Based on the experimental results, we propose a plausible mechanism for the Novozym 435-catalyzed one-pot three-component reaction (Figure 5). Initially, under the catalytic triad of Novozym 435, benzoylacetonitrile (1a) is deprotonated to form the corresponding carbon anion intermediate I. Subsequently, the nucleophilic carbon anion I attacks benzaldehyde (2a), generating intermediate II. Intermediate II undergoes dehydration, facilitated by the catalytic triad, yielding intermediate III. In the next step, zwitterionic adduct IV is formed from intermediate III and PBu₃ through Michael addition. Following this, the oxygen anions of adduct IV attack benzoyl chloride (3a), resulting in chloride ion migration and the formation of intermediate V. Intermediate V is then deprotonated again with the assistance of the Asp–His dyad of Novozym 435, leading to the generation of ylide intermediate VI. Finally, intermediate VI undergoes an intramolecular Wittig reaction, resulting in the formation of a tetrasubstituted furan product (4a) through cyclization.

3. Materials and Methods

3.1. General Information

CSL (Candida sp. lipase, ≥5000 LU/g), PSL (lipase from Pseudomonas sp., ≥20,000 U/g), MML (Mucor miehei lipase, ≥4000 U/mg), PPL (porcine pancreatic lipase, 15–35 U/mg), CALB (C. antarctica lipase B, 5000 LU/g), and BSA (albumin from bovine serum, >98%) were purchased from Shanghai Yuan Ye Biological Technology Company (Shanghai, China). Novozym 435 (10% protein content, ≥5000 U/g) was purchased from Sigma-Aldrich China Co. (Beijing, China). All other chemical reagents were purchased from commercial suppliers (Bide Pharmatech (Shanghai, China), Aladdin (Shanghai, China), and Energy Chemical (Beijing, China)). All commercially available reagents and solvents were used without further purification (the purity of all reagents ranged from 95% to 99%). Proton nuclear magnetic resonance (¹H NMR) spectra were recorded on a 400 MHz spectrometer in CDCl₃. Chemical shifts for protons are reported in parts per million downfield from tetramethyl silane (TMS) and are referenced to residual protium in the NMR solvent (CDCl₃ = δ 7.26 ppm). The NMR data are presented as follows: chemical shift (δ ppm), multiplicity (s = singlet, d = doublet, t = triplet, q = quartet, m = multiplet, br = broad), coupling constant in Hertz (Hz), integration. A 100 MHz spectrometer in CDCl₃ (δ 77.1 ppm) was used to report ¹³C NMR spectra. Mass spectra were recorded on the Bruker MicrOTOF Q II and an Orbitrap Fusion™ Tribrid™ mass spectrometer (Thermo Scientifc, San Jose, CA, USA) coupled with HESI ion source. The experiments were performed in triplicate, and all data were obtained based on the average values.

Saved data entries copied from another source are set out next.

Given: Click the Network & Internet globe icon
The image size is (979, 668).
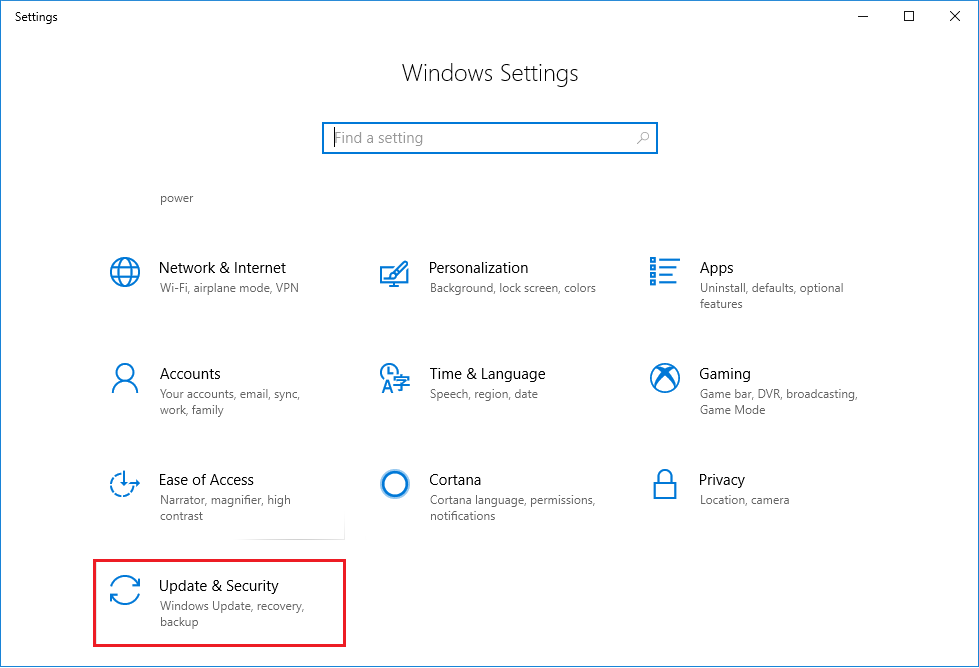Looking at the screenshot, I should click(x=124, y=272).
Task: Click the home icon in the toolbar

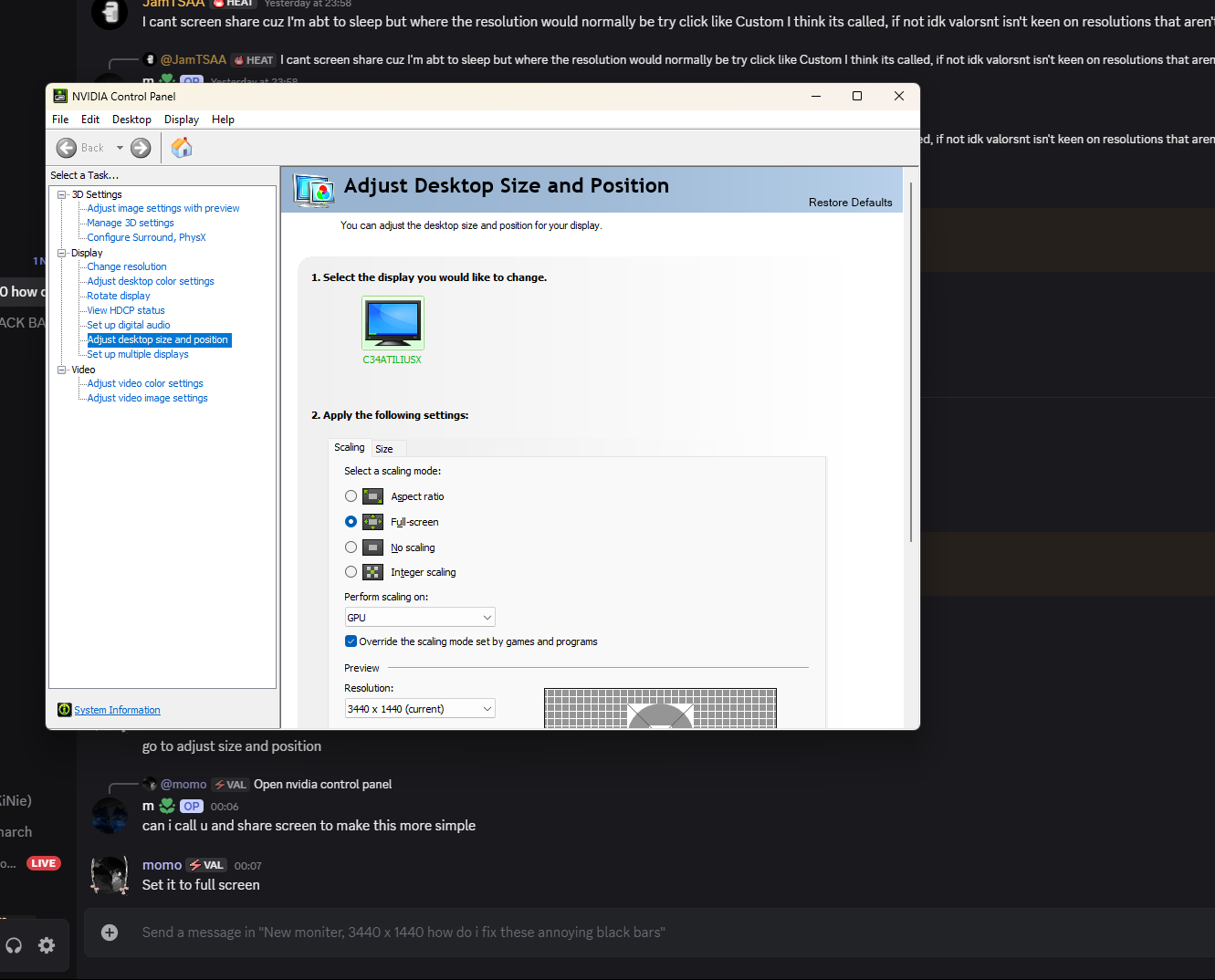Action: point(181,147)
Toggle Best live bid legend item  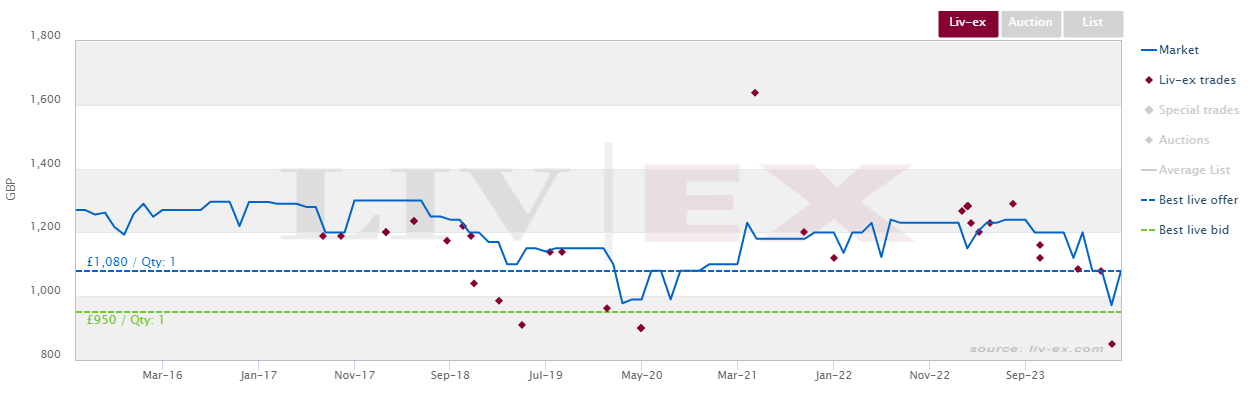(x=1185, y=230)
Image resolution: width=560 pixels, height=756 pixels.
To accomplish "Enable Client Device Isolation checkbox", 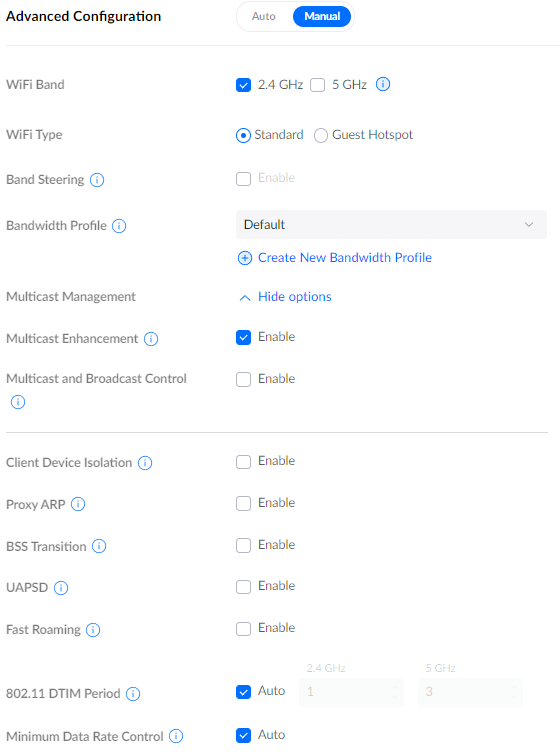I will (x=244, y=462).
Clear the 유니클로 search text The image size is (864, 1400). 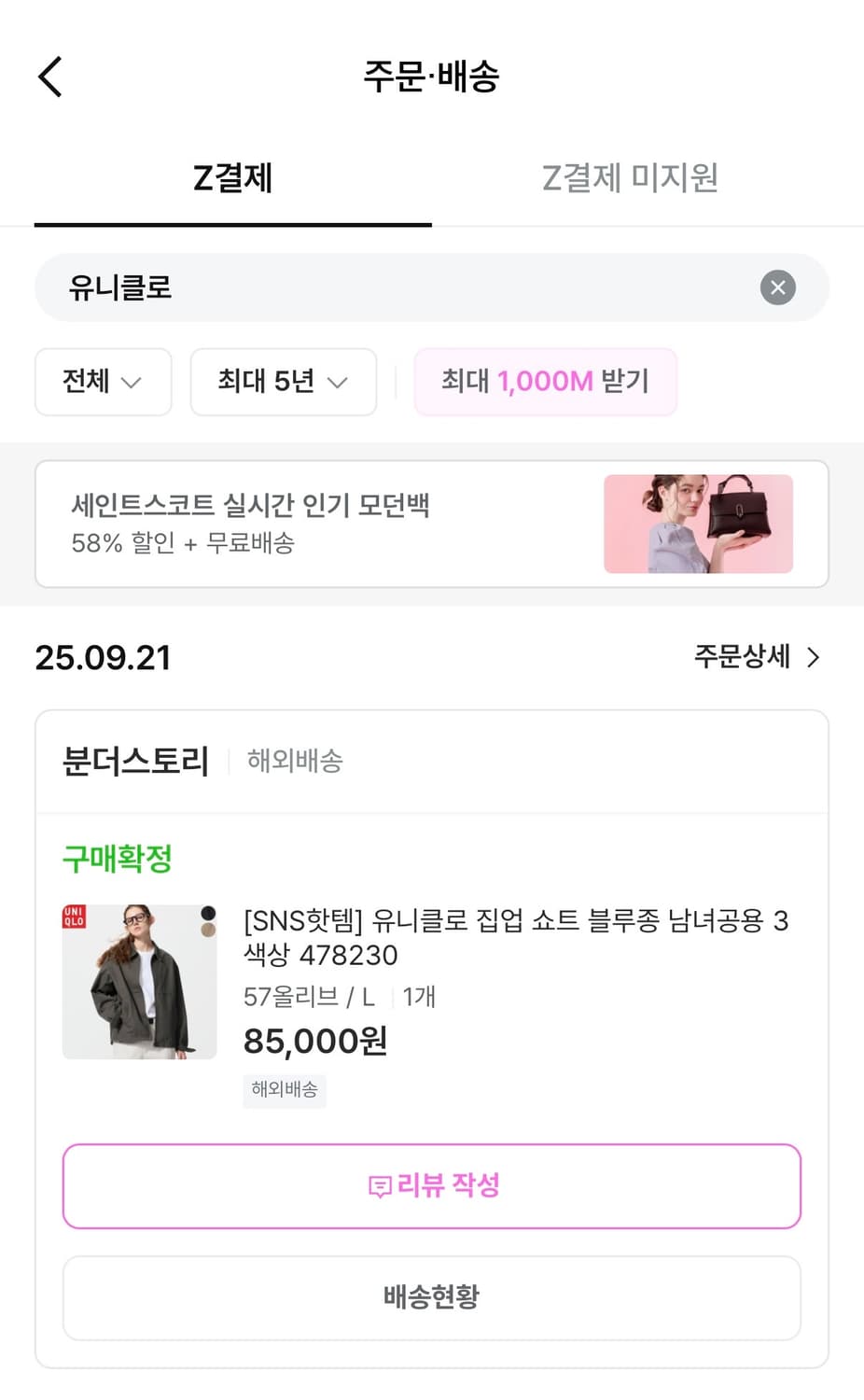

3.2. Experimental Procedure for Lipase-Catalyzed Synthesis of 4

Novozym 435 (20 mg) was added into a mixture of benzoylacetonitrile (1, 0.2 mmol), aldehydes (2, 0.2 mmol), benzoyl chlorides (3, 0.25 mmol), and PBu₃ (0.25 mmol) in ethanol (3 mL) at 37 °C for 12 h. The progress of the reaction was monitored by TLC. After the reaction was completed, the reaction mixture was then concentrated in vacuo and purified by flash column chromatography (ethyl acetate/petroleum ether = 1/10–1/8) on silica gel to give products (4). All the isolated products were well characterized by their NMR and EI-MS.

4. Conclusions

A novel enzymatic co-catalytic methodology has been developed for synthesizing tetrasubstituted furans through a one-pot three-component reaction comprising benzoylacetonitriles, aldehydes, and benzoyl chlorides in an ethanol solution. The protocol employs Novozym 435 in conjunction with PBu₃ as dual catalytic systems, achieving good to excellent isolated yields of products (80–94%). This innovative approach demonstrates distinctive advantages including mild reaction conditions, environmentally sustainable characteristics, and high operational efficiency. Comprehensive control experiments established the indispensable roles of both Novozym 435 and PBu₃ in facilitating the transformation process. Through detailed mechanistic investigations, a plausible catalytic cycle involving sequential nucleophilic additions and the intramolecular Wittig reaction has been elucidated. These findings underscore the significant potential of integrating enzymatic catalysis with transition-metal-free strategies for developing sustainable methodologies in complex polyfunctionalized heterocycle synthesis.